L’invito di Francesco è chiaro. Esso si oppone, consapevolmente, alla strana malattia che sembra aver pervaso parte del mondo cattolico, una sorta di frustrazione per la quale rancore, diffidenza, litigiosità, malumore, pessimismo, diventano fattori dominanti. Al cattolico progressista è subentrato il seguace di Carl Schmitt per il quale non c’è religione se non c’è nemico, non c’è teologia che non sia teologia-politica. Ciò che è venuta meno è la gratitudine per qualcosa di accaduto. Al contrario prevale la nostalgia per ciò che si è perduto e, di conseguenza, il risentimento verso il presente. Il passato può essere ripreso solo se è rinnovato in un incontro nuovo. “Come arriva a noi — si chiede il Papa attraverso mons. Parolin — la grande tradizione della fede? Come l’amore di Gesù ci raggiunge oggi? Attraverso la vita della Chiesa, attraverso una moltitudine di testimoni che da duemila anni rinnovano l’annuncio dell’avvenimento del Dio-con-noi e ci consentono di rivivere l’esperienza dell’inizio, come fu per i primi che Lo incontrarono. Anche per noi ‘la Galilea è il luogo della prima chiamata, dove tutto era iniziato!, e per questo bisogna ‘tornare lì, a quel punto incandescente in cui la Grazia di Dio mi ha toccato all’inizio del cammino. […], quando Gesù è passato sulla mia strada, mi ha guardato con misericordia, mi ha chiesto di seguirlo; […] recuperare la memoria di quel momento in cui i suoi occhi si sono incrociati con i miei’ (Francesco, Omelia nella Veglia Pasquale, 19 aprile 2014)”.

L’inizio, ovvero la possibilità di un presente cristiano, sta nel ripetere in forma nuova l’esperienza degli inizi, nel ritorno alle strade polverose della Galilea, nella memoria di uno “sguardo”. “La fede — recitava don Giussani con una bellissima definizione — è una presenza nello sguardo”. “Quello sguardo — commenta ora il Papa — sempre ci precede, come ci ricorda sant’Agostino parlando di Zaccheo: ‘Fu guardato e allora vide’ (Discorso 174, 4.4). Non dobbiamo mai dimenticare questo inizio. Ecco ciò che abbiamo ereditato, il tesoro prezioso che dobbiamo riscoprire ogni giorno, se vogliamo che sia nostro”.

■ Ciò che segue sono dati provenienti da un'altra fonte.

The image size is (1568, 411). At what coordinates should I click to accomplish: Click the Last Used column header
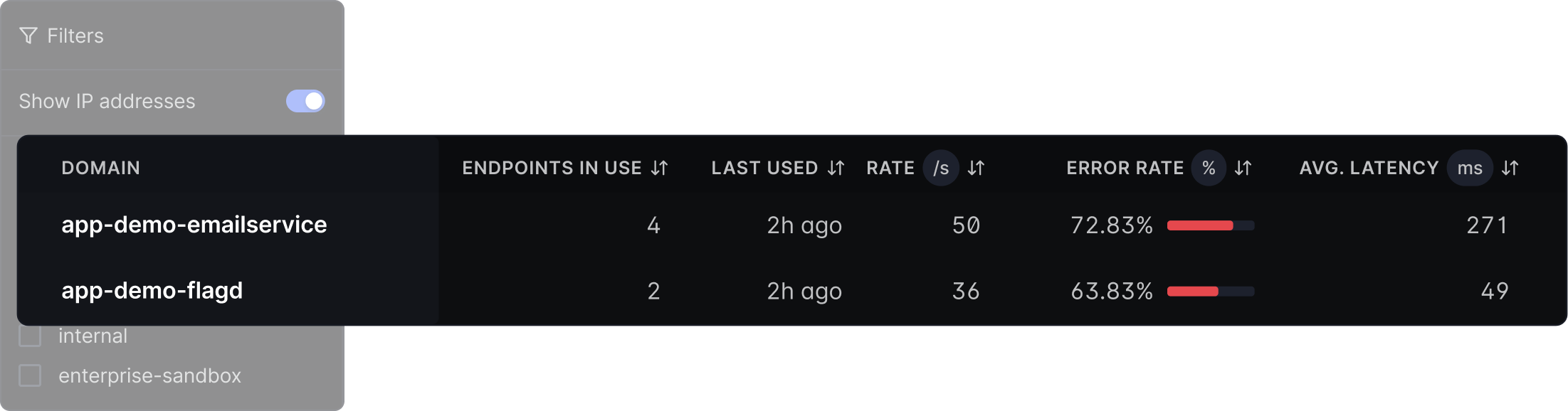[x=764, y=168]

La citazione di Agostino è tratta da un volume su sant’Agostino di don Giacomo Tantardini di cui Bergoglio, da cardinale, scrisse una prefazione. In essa il futuro Papa scriveva: “Zaccheo è piccolo, e vuole vedere il Signore che passa, e allora si arrampica sul sicomoro. Racconta Agostino: ‘Et vidit Dominus ipsum Zacchaeum. Visus est, et vidit / E il Signore guardò proprio Zaccheo. Zaccheo fu guardato, e allora vide’. Colpisce, questo triplice vedere: quello di Zaccheo, quello di Gesù e poi ancora quello di Zaccheo, dopo essere stato guardato dal Signore. ‘Lo avrebbe visto passare anche se Gesù non avesse alzato gli occhi’, commenta don Giacomo, ‘ma non sarebbe stato un incontro. Avrebbe magari soddisfatto quel minimo di curiosità buona per cui era salito sull’albero, ma non sarebbe stato un incontro’. Qui sta il punto: alcuni credono che la fede e la salvezza vengano col nostro sforzo di guardare, di cercare il Signore. Invece è il contrario: tu sei salvo quando il Signore ti cerca, quando Lui ti guarda e tu ti lasci guardare e cercare. Il Signore ti cerca per primo. E quando tu Lo trovi, capisci che Lui stava là guardandoti, ti aspettava Lui, per primo. Ecco la salvezza: Lui ti ama prima. E tu ti lasci amare. La salvezza è proprio questo incontro dove Lui opera per primo. Se non si dà questo incontro, non siamo salvi. Possiamo fare discorsi sulla salvezza. Inventare sistemi teologici rassicuranti, che trasformano Dio in un notaio e il suo amore gratuito in un atto dovuto a cui Lui sarebbe costretto dalla sua natura. Ma non entriamo mai nel popolo di Dio. Invece, quando guardi il Signore e ti accorgi con gratitudine che Lo guardi perché Lui ti sta guardando, vanno via tutti i pregiudizi intellettuali, quell’elitismo dello spirito che è proprio di intellettuali senza talento ed è eticismo senza bontà”.

Con ciò si chiarisce la risposta che il Papa offre al titolo del Meeting: il presente può riattualizzare il passato e aprirsi al futuro solo se si nutre dello sguardo di Cristo, dello sguardo di coloro per cui la fede è una presenza nello sguardo. Per questa Presenza il vero-bello-buono che i nostri padri ci hanno consegnato consente di vedere, in modo nuovo, il vero-bello-buono che, nonostante tutto, alberga nel mondo presente.